LUV is a fictional story,” Candis says, “but it was inspired by the true relationship that I had with my uncle when I was growing in Baltimore as a young kid. It was just this boy and his uncle. It was taken from a lot of the emotion that I had in my relationship with my own uncle growing up. My uncle who, to this day, is still in Trinity State Prison.”

Candis attended USC’s School of Cinematic Arts, where he was learning to write screenplays. The more he learned about the structure of story in film, the more he became convinced that his childhood relationship with a drug-dealing uncle was ideal for a script. But it took an encounter with a more well-known screenwriter to really set things in motion.

“We knew it was something special when this really serendipitous moment happened,” Candis recalls. “It was when David Simon, one of the co-creators of The Wire, came to USC, and Justin (Wilson, Candis’ writing partner) and I went. He showed an episode of the show and during the Q&A I raised my hand and said, ‘Hey David, I’m from Baltimore.’ He said, ‘Really, what part?’ and I said ‘I’m from Northwest. I’m from Park Heights.’ And he said, ‘Okay, you and me, we’re gonna talk afterwards.’ As the two went through neighborhood landmarks, Candis mentioned his uncle, and Burns asked who he was. “I said ‘Well, my uncle’s name was Ronnie Collins,’” says Candis, “and he says ‘Wow, I wrote many articles in The Baltimore Sun about Ronnie. I’m going to tell you some stuff you don’t know.’”

Simon set up a call the next day with his writing partner, former Baltimore cop Ed Burns, who was able to fill Candis in on a lot of details about his uncle’s life and career. “And basically what he said to me,” Candis remembers, “was, ‘Listen, your uncle is a great manipulator. He could use anything or anyone to get what he wanted. So the fact that you’re telling me that you were a kid in a car with him, and that he was transporting drugs, that makes sense, because if a police officer passed the two of you at three or four in the morning, he wouldn’t look suspicious. The two of you would just look like a father and a son in a car.’”

→ **WHAT TO WORK ON**:
(1) According to the LUV excerpt, what school did Candis attend to learn screenwriting?
(2) Reproduce the LUV excerpt between "Candis attended USC’s" and "things in motion.", inclusive.
The records come from a separate source, unrelated to the LUV excerpt.

→ **RECORD EXCERPTS**:

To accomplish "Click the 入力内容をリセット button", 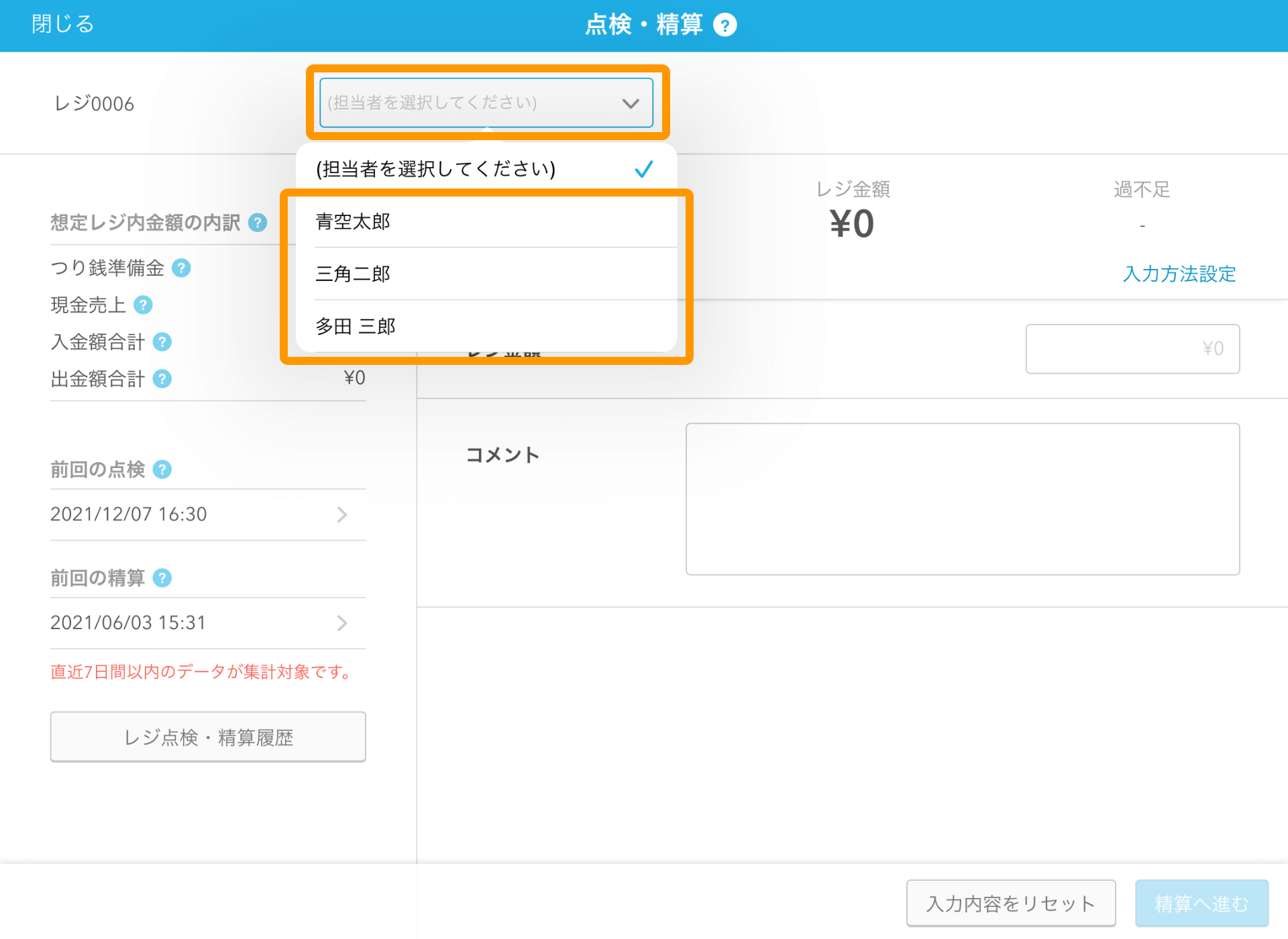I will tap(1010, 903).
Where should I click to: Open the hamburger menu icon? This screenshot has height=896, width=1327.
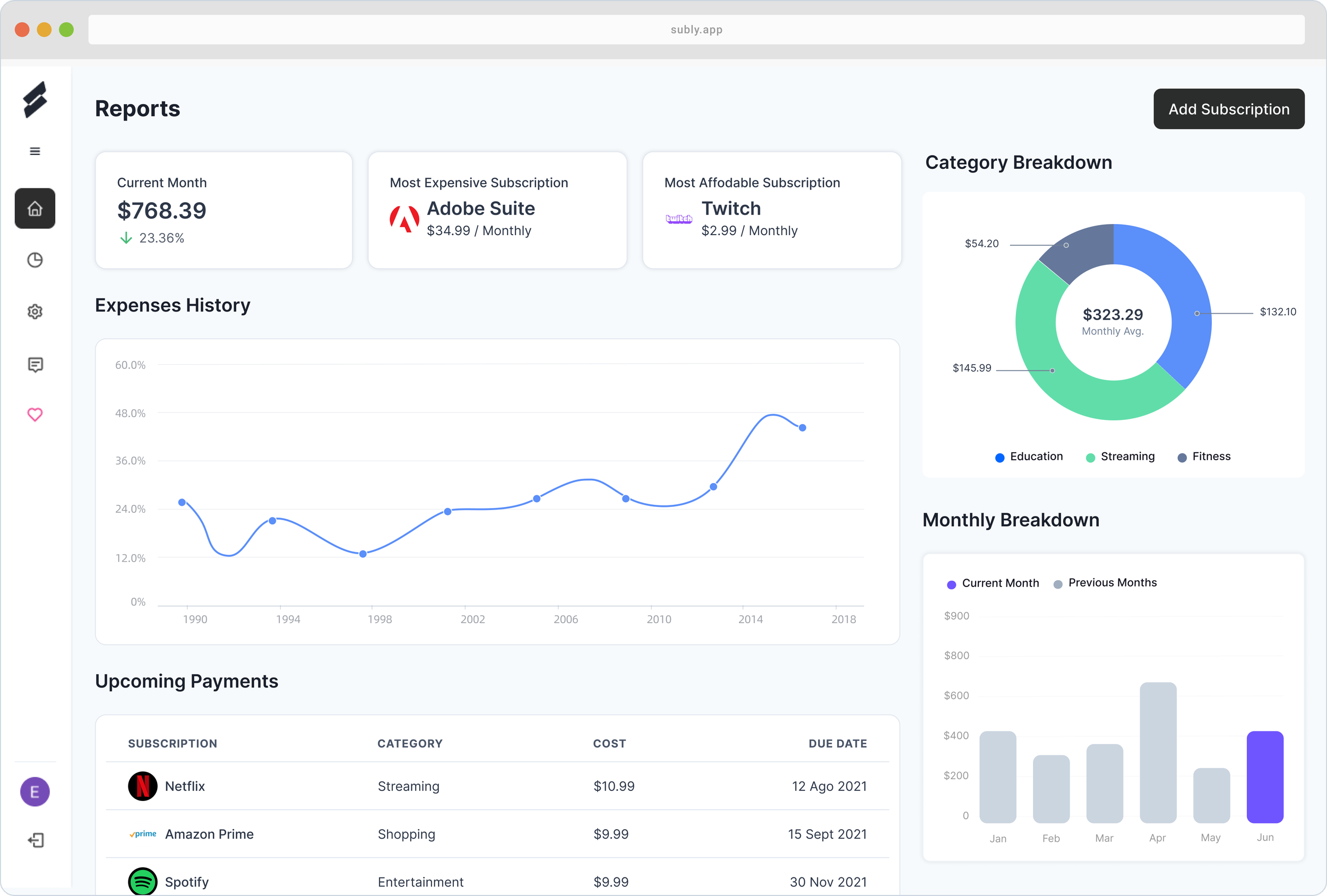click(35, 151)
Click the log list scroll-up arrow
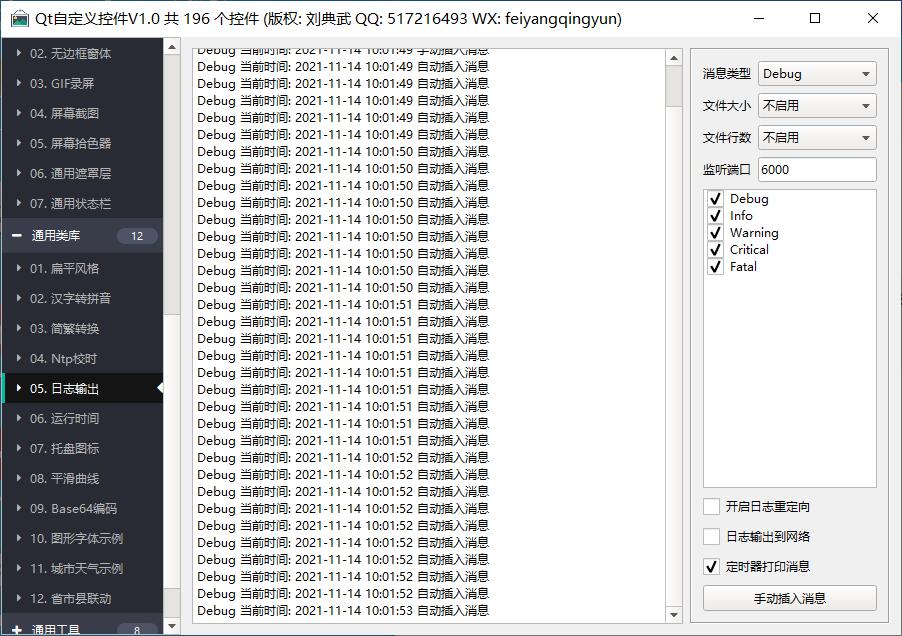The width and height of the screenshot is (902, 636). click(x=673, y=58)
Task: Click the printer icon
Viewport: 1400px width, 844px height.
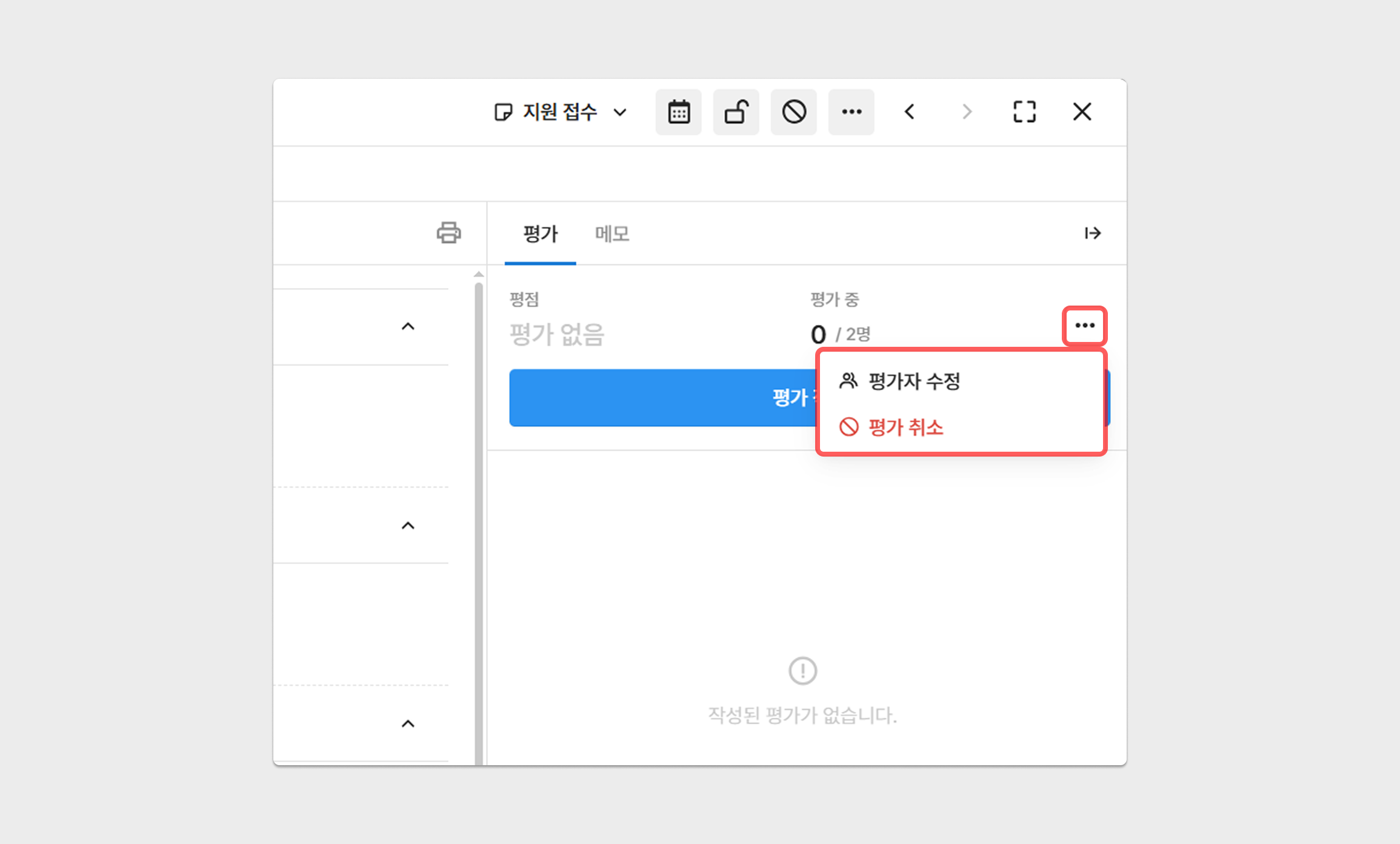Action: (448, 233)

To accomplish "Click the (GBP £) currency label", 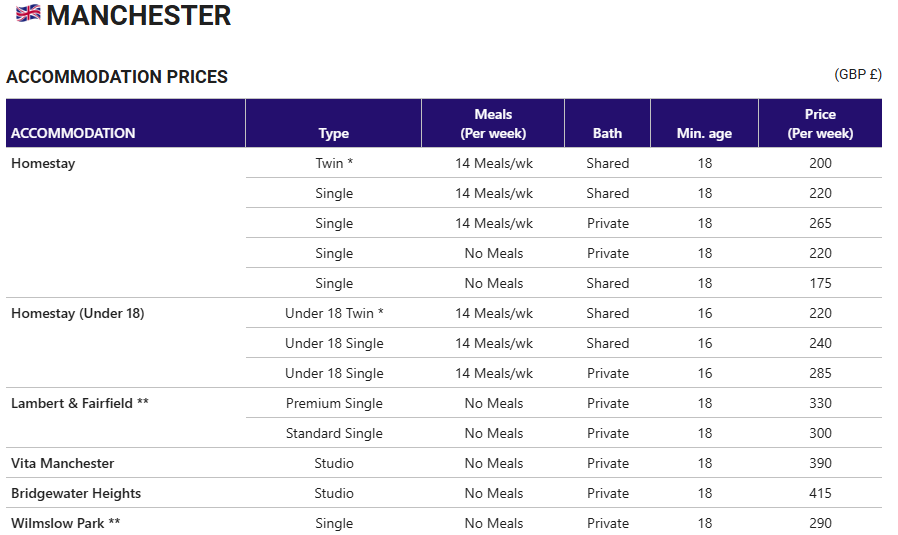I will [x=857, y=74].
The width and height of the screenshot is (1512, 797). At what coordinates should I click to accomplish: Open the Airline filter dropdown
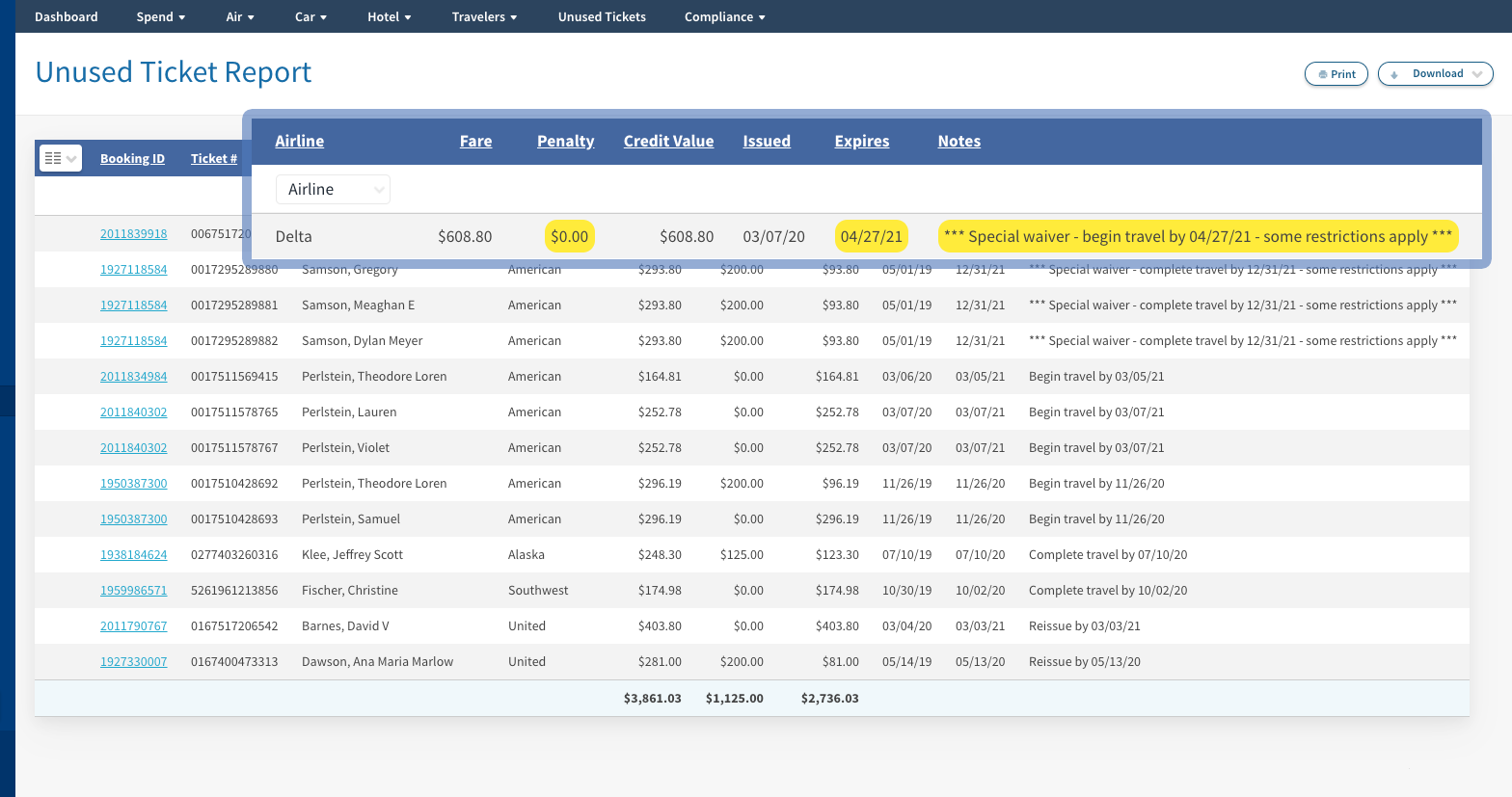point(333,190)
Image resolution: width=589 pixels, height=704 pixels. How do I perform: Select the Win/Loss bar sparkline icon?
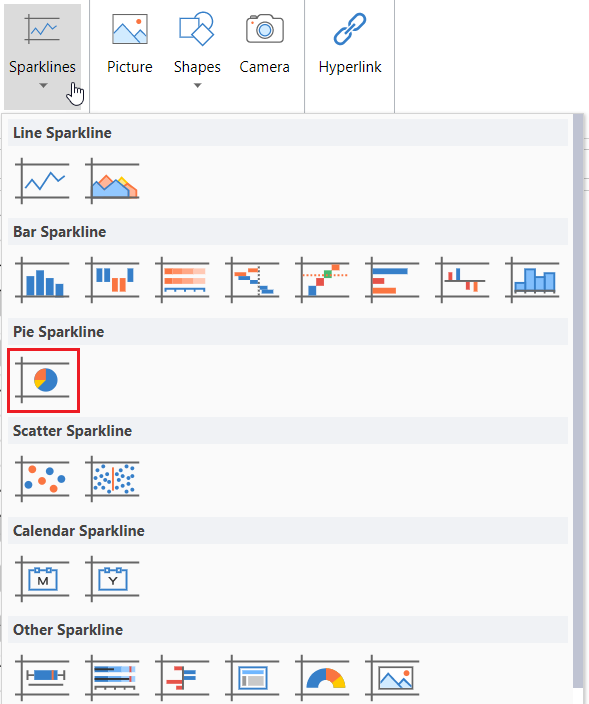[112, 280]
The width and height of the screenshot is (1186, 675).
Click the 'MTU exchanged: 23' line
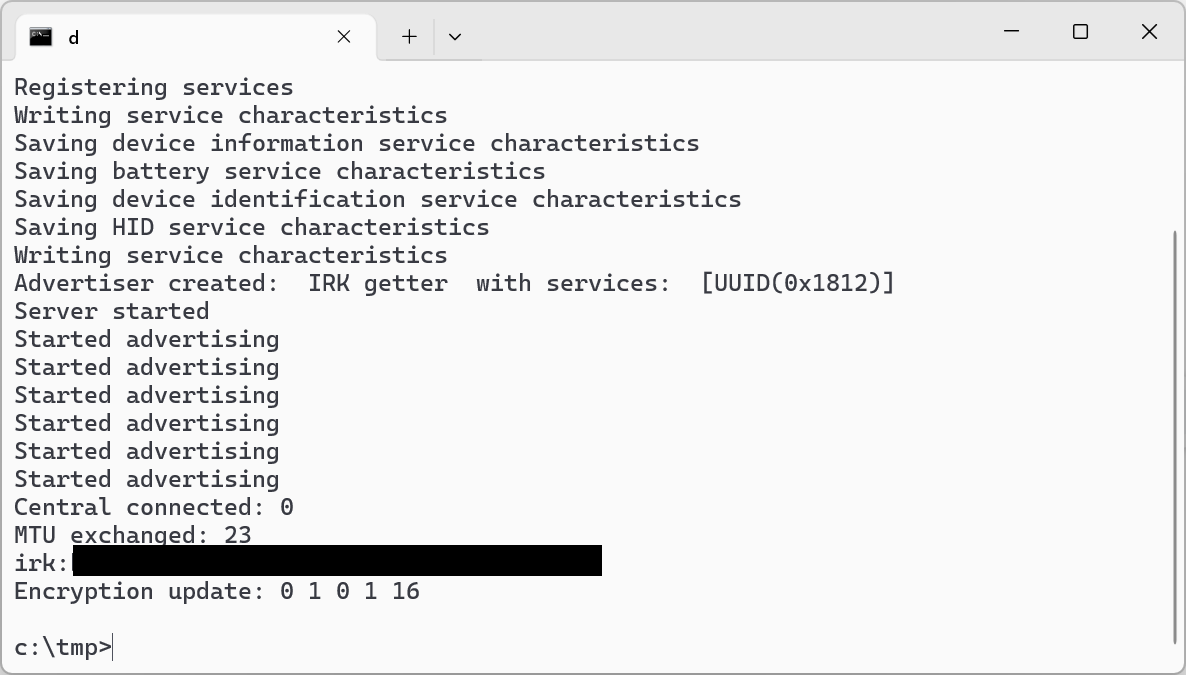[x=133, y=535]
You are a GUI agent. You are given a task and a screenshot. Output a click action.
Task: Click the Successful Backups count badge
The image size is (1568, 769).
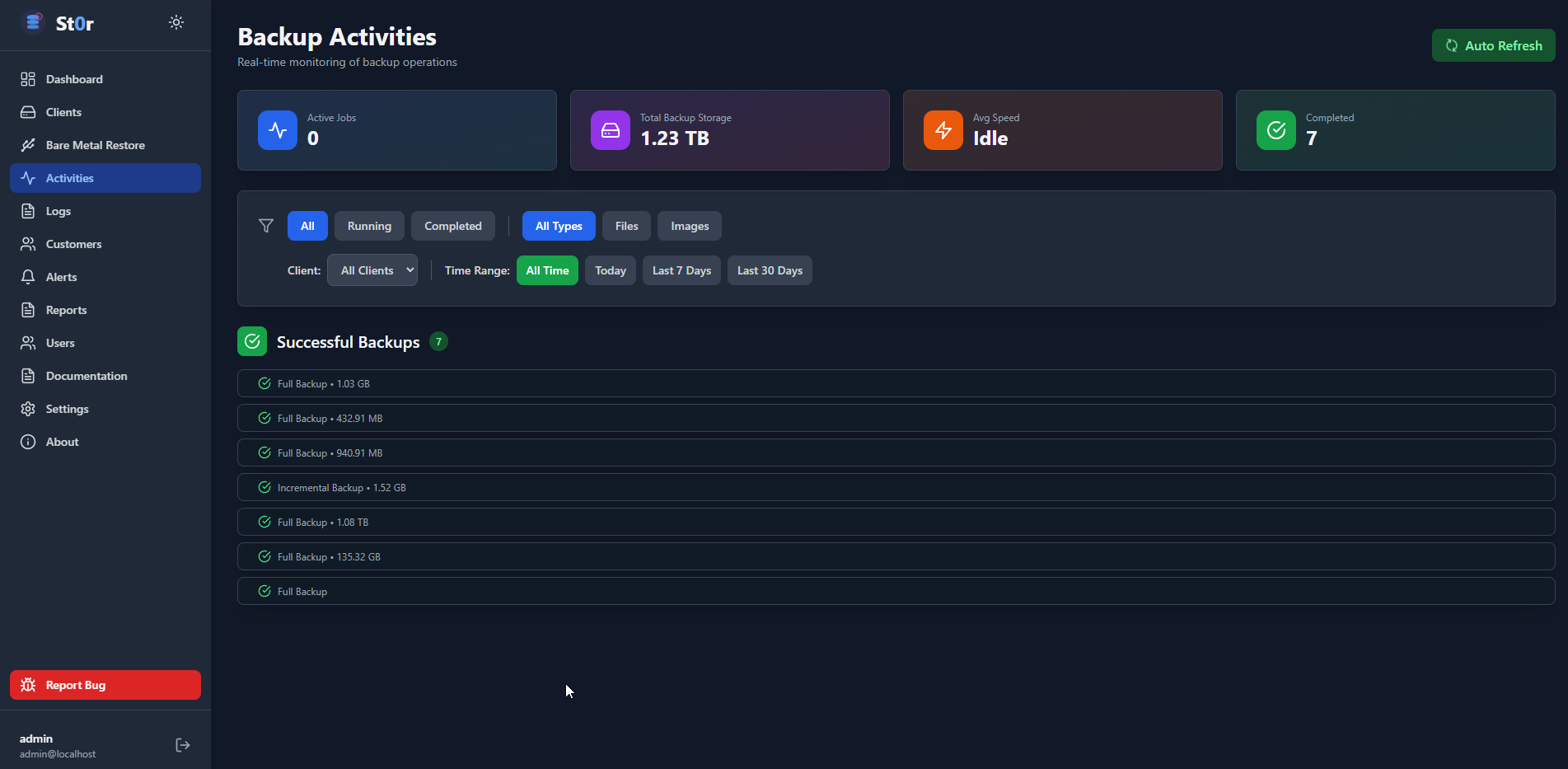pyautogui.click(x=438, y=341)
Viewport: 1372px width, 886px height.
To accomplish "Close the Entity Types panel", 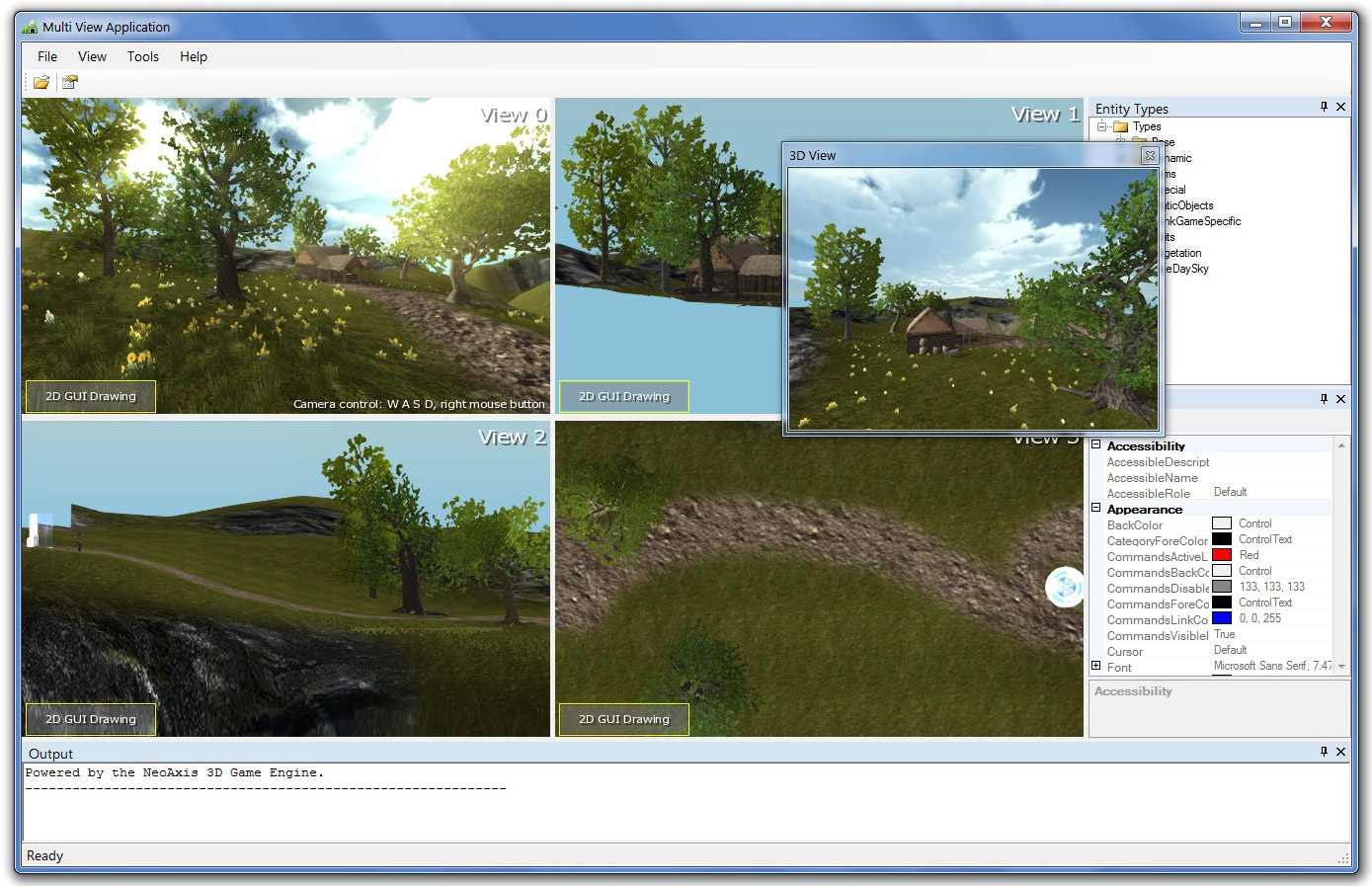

→ **RESPONSE LIST**:
(1) USC's School of Cinematic Arts.

(2)
Candis attended USC’s School of Cinematic Arts, where he was learning to write screenplays. The more he learned about the structure of story in film, the more he became convinced that his childhood relationship with a drug-dealing uncle was ideal for a script. But it took an encounter with a more well-known screenwriter to really set things in motion.